High-integrity human intervention in ecosystems: Tracking self-organization modes
Fig 3
Vegetation rehabilitation using periodic ground modulations.
(a) A partial bifurcation diagram obtained from Eq (3), showing bare soil state (black line, BS), a stripe pattern (dark green line, SP) and a rhombic pattern (light green line, RP). Solid (dashed) lines represent stable (unstable) states. The insets show examples of two-dimensional spatial biomass distributions of the two patterned states. The stripe pattern disappears in a saddle-node bifurcation at precipitation Pc. (b,c) Phase space spanned by the self-organized (SO) variables A and a above the saddle-node bifurcation (P = P2 > Pc) and below it (P = P1 < Pc), respectively. Solid (open) circles represent stable (unstable) states. They correspond to the intersection points of the black vertical dotted lines in panel (a) with the various solution branches. The lines in blue represent stable and unstable manifolds. At P = P2, where the unstable stripe pattern still exist, phase trajectories that emanate from a nearly stripe-pattern state converge to the rhombic pattern (green line in panel b). In contrast, at P = P1, where the stripe-pattern state no longer exists, phase trajectories collapse to bare soil (red line in panel c).
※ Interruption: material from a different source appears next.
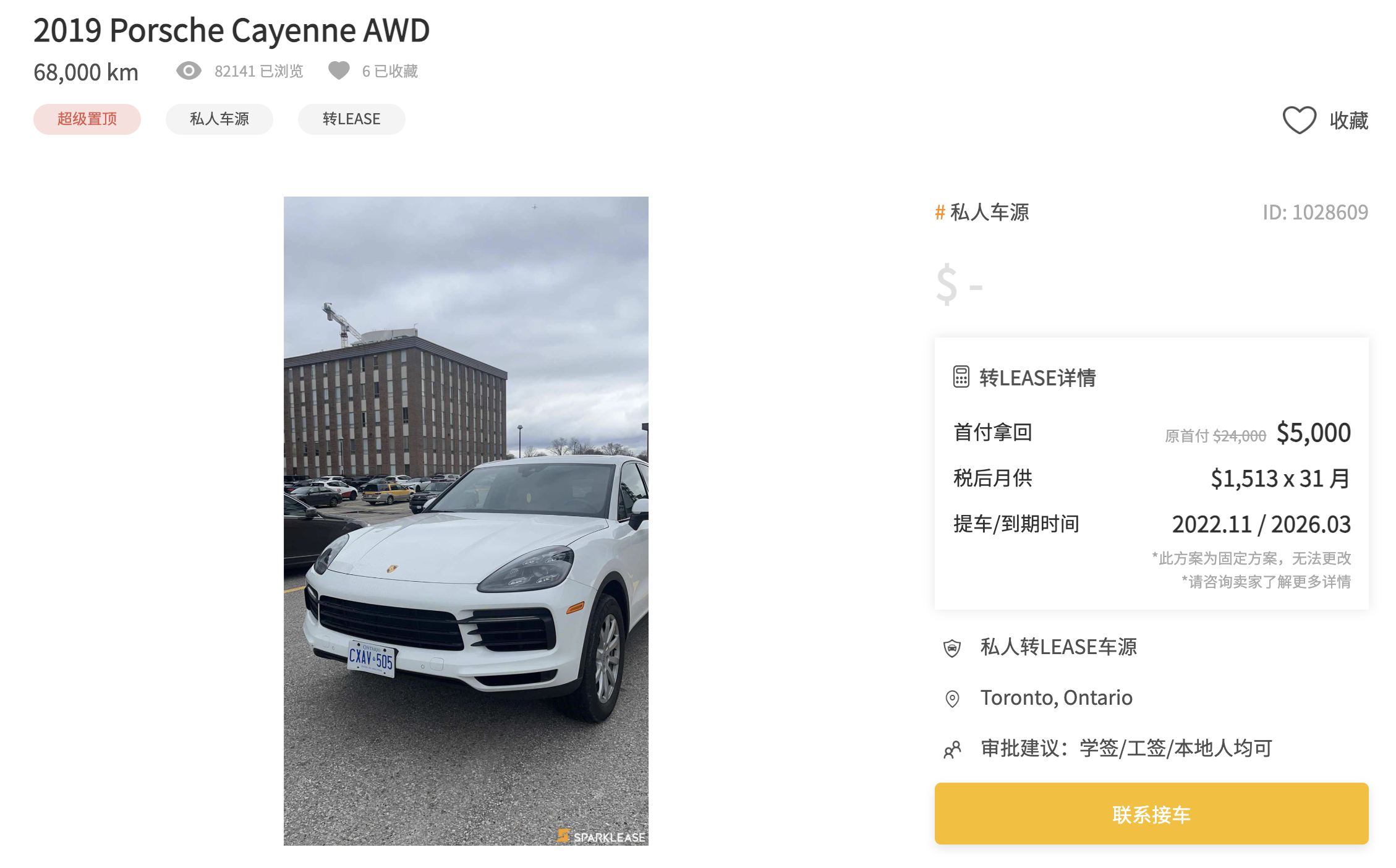Click the 联系接车 yellow button
This screenshot has height=868, width=1396.
(x=1151, y=814)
However adding small components of the oblique modes to an initial stripe pattern places the system above the stable manifold of the unstable rhombic pattern and results in convergence to the rhombic pattern (green line in panel c).(d-f) Snapshots of a 13 × 13 [m] domain, taken over time (left to right) showing response of ecosystem to a drought, corresponding to green line in panel b, and red and green lines in panel c, respectively.